Rizvi Traverse, the private equity firm owner of public performance rights organization SESAC, is planning a bid to acquire the Harry Fox Agency, the U.S. mechanical rights organization.
HFA’s parent National Music Publishers Assn. is now planning to hire an investment bank to explore the possibility of selling its HFA subsidiary as it anticipates the Rizvi Traverse bid. But even before now, the NMPA has been informally exploring the possibility of selling the agency for at least the last six months sources say. According to sources, Raine Group, which sold Concord Music Group last year, is among the investment banks that have been approached.
Rizvi Traverse may be considering a bid between $30 million and $40 million, according to some sources, while others say the company's letter of interest in acquiring HFA didn't include a price.
Last year Rizvi Traverse paid nearly $800 million for its 75 percent stake in SESAC.
If Rizvi’s acquisition of HFA were to go forward, it would give SESAC (the smallest of the three U.S. performance rights organizations, behind ASCAP and BMI) a unique capability of bundling performance and mechanical licenses for its songs, if the publishers of those songs agreed to this licensing approach. This is a strategic advantage for SESAC because interactive streaming services like Spotify need both performance and mechanical licenses in order to operate. (Non-interactive services, also known as passive streaming services like Pandora only need performance licenses.) Currently, most streaming services do direct deals with publishers for mechanical licenses while going to the performance rights agency for a blanket performance license.
An HFA acquisition by SESAC provides that organization with other possibilities too. It would expand the SESAC song database, giving it access to the mechanical song splits to millions of ASCAP and BMI songs.
Furthermore, if the major music publishers follow through on their threat to withdraw from ASCAP and BMI to earn the right to negotiate higher rates from digital services, SESAC would ideally be positioned to service as an administrator for withdrawing publishers.
Within the last nine months, in proceedings to set public performance rates for Pandora, both the ASCAP and BMI rate courts in separate rulings said publishers have to either withdraw all their rights from each society or leave all their songs in there for all performance licensing.
Moreover, both ASCAP and BMI as well as the major publishers have approached the Dept. of Justice about getting the consent decrees under which they operate changed to allow publishers to withdraw digital rights. If that change doesn't happen, the major publishers say they will withdraw completely from both BMI and ASCAP.

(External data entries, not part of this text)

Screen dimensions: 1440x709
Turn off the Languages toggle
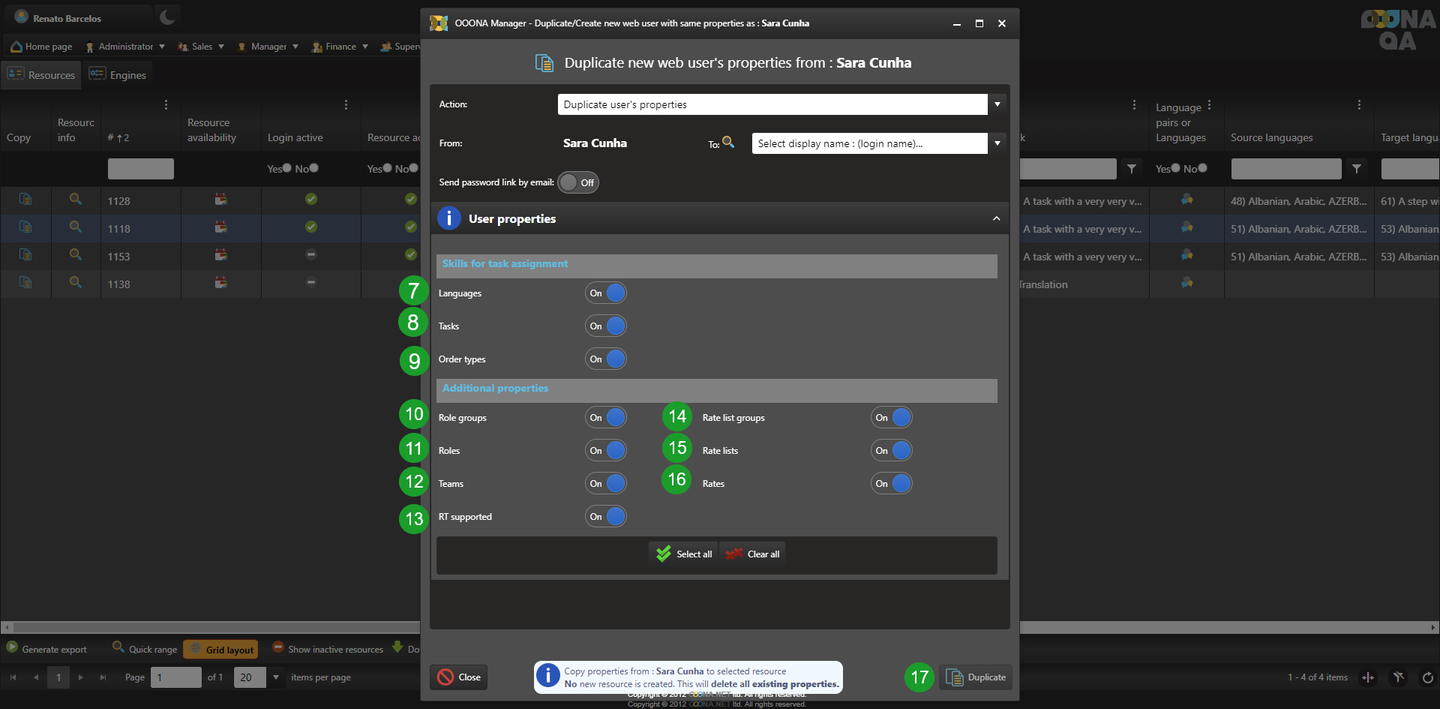tap(606, 293)
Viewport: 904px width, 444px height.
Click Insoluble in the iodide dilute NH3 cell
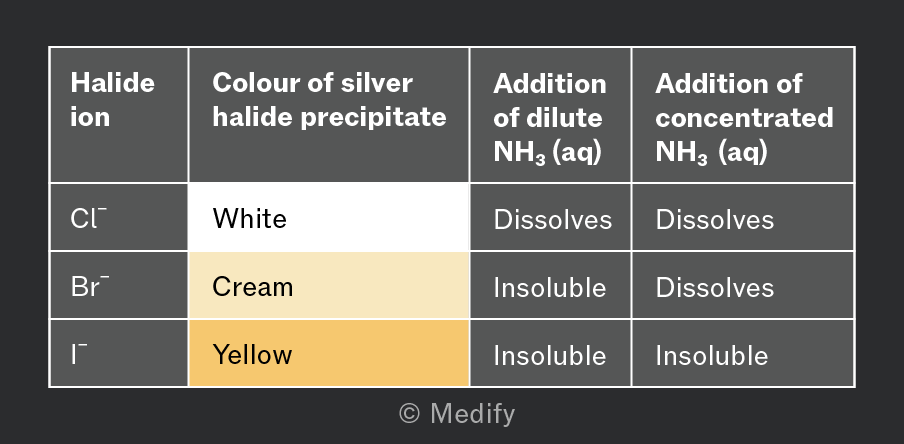click(x=549, y=355)
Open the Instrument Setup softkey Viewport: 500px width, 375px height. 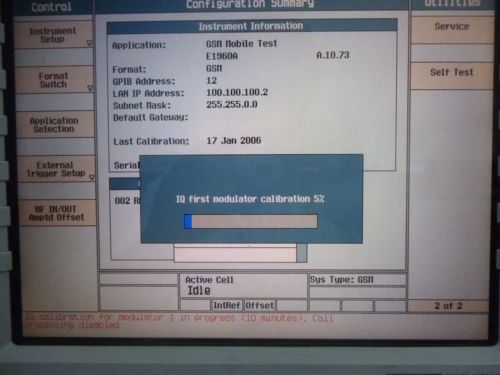(x=53, y=35)
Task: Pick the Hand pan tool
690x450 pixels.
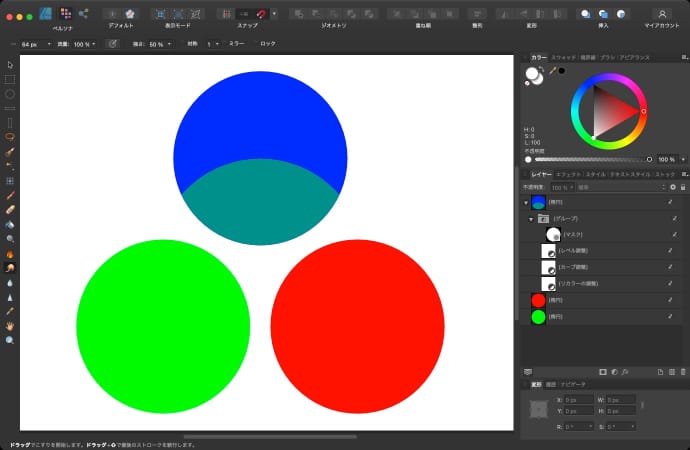Action: coord(10,326)
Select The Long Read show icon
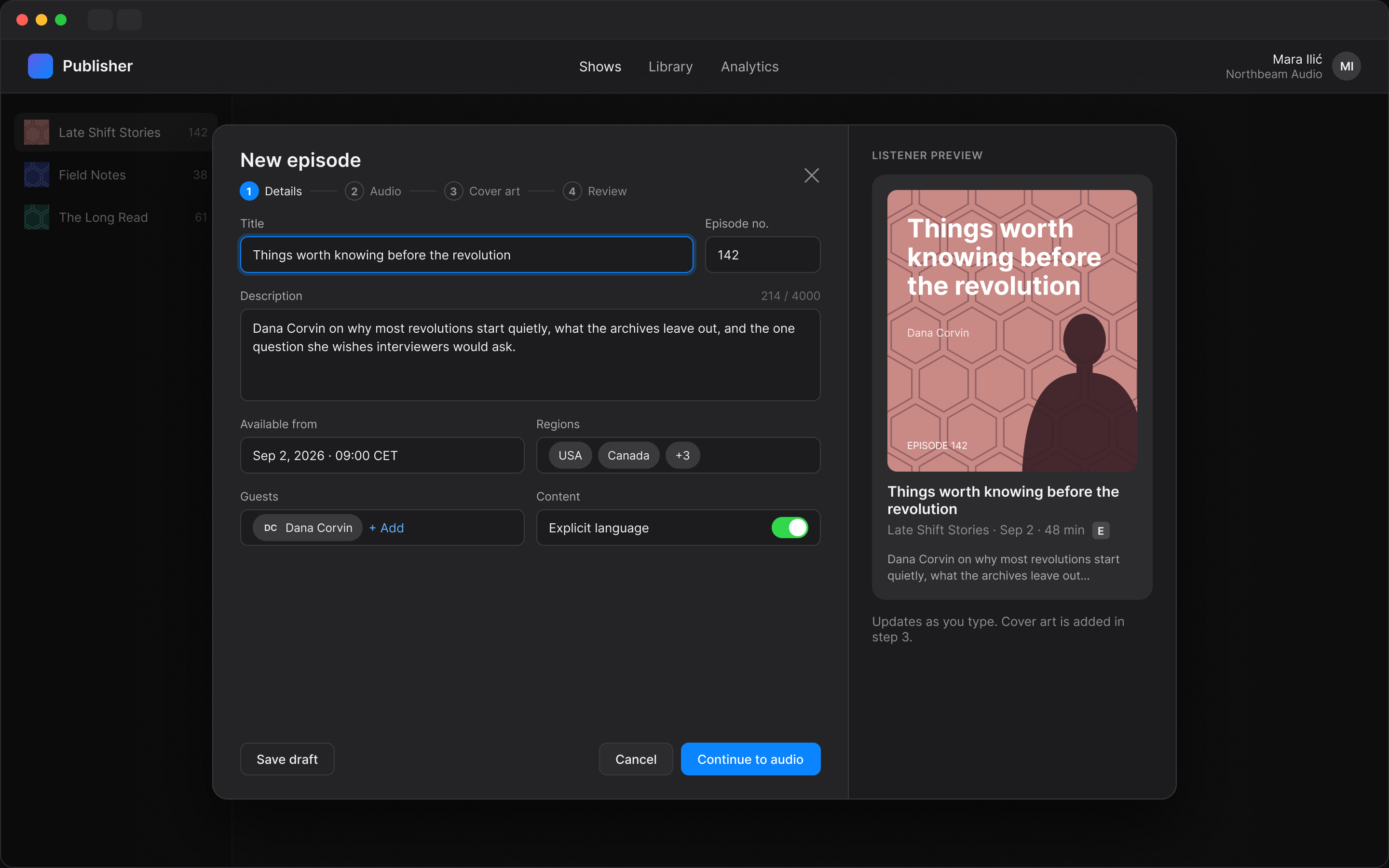Image resolution: width=1389 pixels, height=868 pixels. [x=36, y=217]
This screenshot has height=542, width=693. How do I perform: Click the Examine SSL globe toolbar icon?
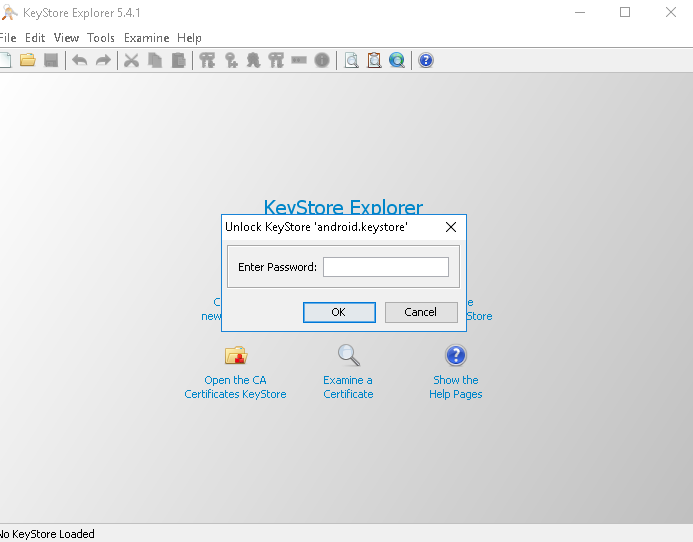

If the major publishers withdraw completely from ASCAP and BMI it would create turmoil for all music publishing licensing. But a SESAC armed with HFA capabilities would help solve some of the problems that could occur.
Finally, some suggest that SESAC has long harbored the ambition to be a global society and an acquisition of HFA would provide it with the basis for building a global database.
On the downside, SESAC and Rizvi Traverse would be acquiring a company that is on the decline revenue wise. Sources suggest, as recorded music sales have fallen, the HFA’s revenue has shrunk over recent years to $150 million currently.
While ASCAP is prohibited from engaging in mechanical licensing due to its consent decree with the DOJ, one observer suggests there might be some wiggle room in the BMI consent decree that would allow it to make a play for HFA. But whether they are interested is another matter, that source speculates.
SESAC, Rizvi Traverse and HFA either didn't respond to a request for comment or declined to comment, while the NMPA issued a statement saying it "has received interest and is always open to options."